Brian Lynch, president and founder of Irvine, Calif.- based Advanced Systems, noted how the reliance on IT staff drags out implementations and costs financial institutions because it delays ROI, and some organizations find ways to reduce their dependency on IT staff during an implementation.

“Probably the number one ingredient to a successful implementation is management’s commitment to the task,” Lynch suggested. From that point, the selection of the appropriate software can make a big difference. “In our world, we do accounting software dedicated to the mortgage industry. Let’s imagine you bought a builder’s product instead of a lender’s product, then you’re looking at making all kinds of modifications.”  That might involve not just of IT, but custom programming and additional staff involvement.
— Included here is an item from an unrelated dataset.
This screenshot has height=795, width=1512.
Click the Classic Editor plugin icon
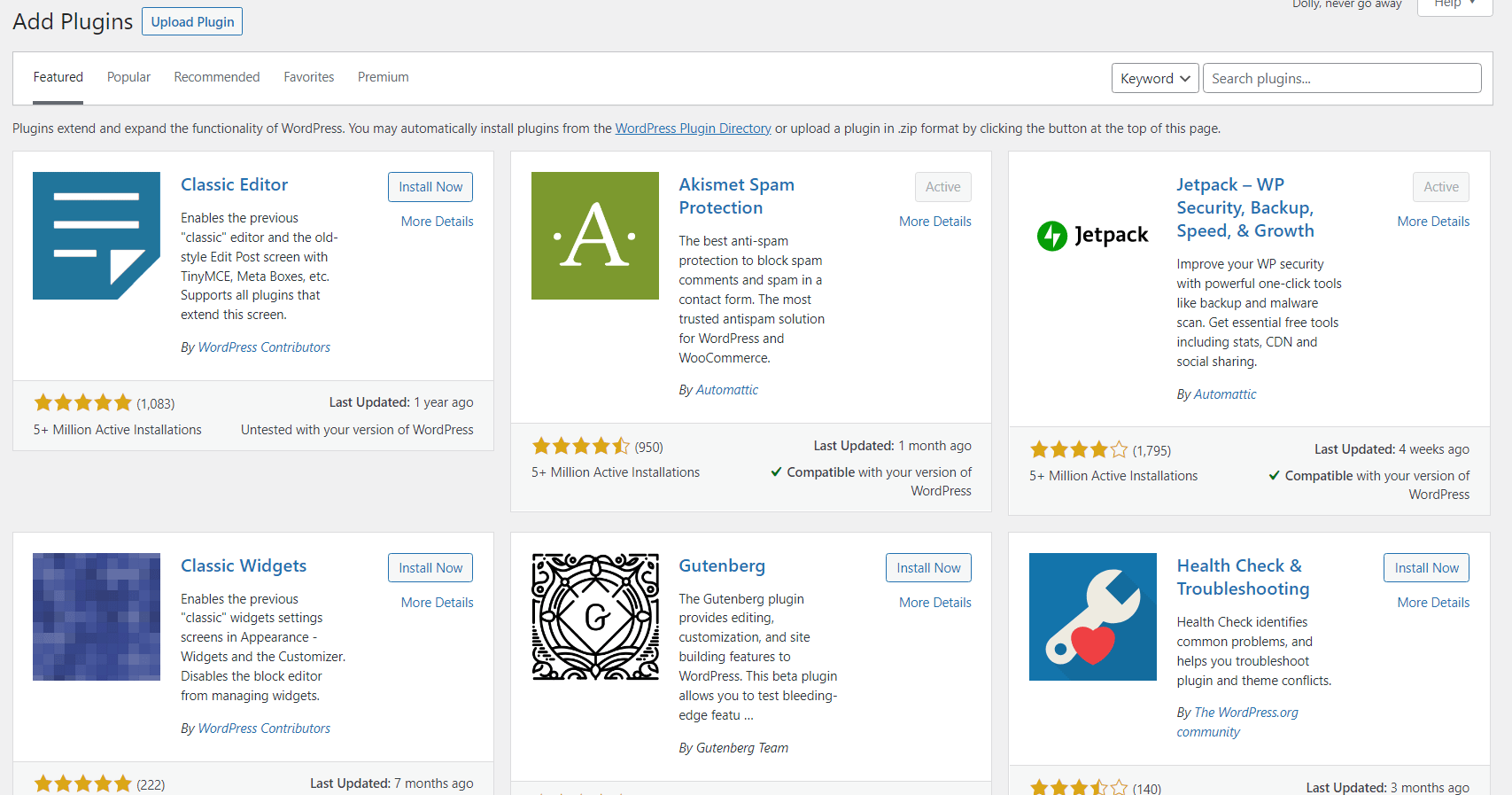[x=97, y=236]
Lynch noted there are some basic IT staff participation requirements such as backing up the data and provide the infrastructure, hardware, managing users and security, creating reports and integration with third party products.

When it comes to dashboards, data warehouses, and reporting, financial institutions should ask how much of that is built into the product versus having to be generated outside.

“A tremendous time-sink for a lot of implementations is the custom generation of reports. Our philosophy has been to provide a large library of standard reports within the software,” Lynch said. Their reports library was developed, honed, and refined over the years through their interaction with over 300 credit unions, mortgage bankers, depositories and other clients. “We have over 700 standard reports. A new client starting today doesn’t have to build from ground zero.”

Another important aspect of implementation is third-party integration.” It’s the kind of thing where you need IT people and developers to get involved to make things work.” Lynch explained they’ve used comma separated value files available from Excel. “It gives the end user the ability to create an import of that data and pull it into the system.”

The ease with which users can get the data into the system without involving IT is a big deal, Lynch pointed out, and can be investigated out during the selection process for whatever solution needed.

“We have over 300 lenders as clients using our general ledger and accounting system and that system records transactions at a loan level to basically facilitate doing the reconciliations and the profit-and-loss reporting that our client’s need,” Lynch maintained.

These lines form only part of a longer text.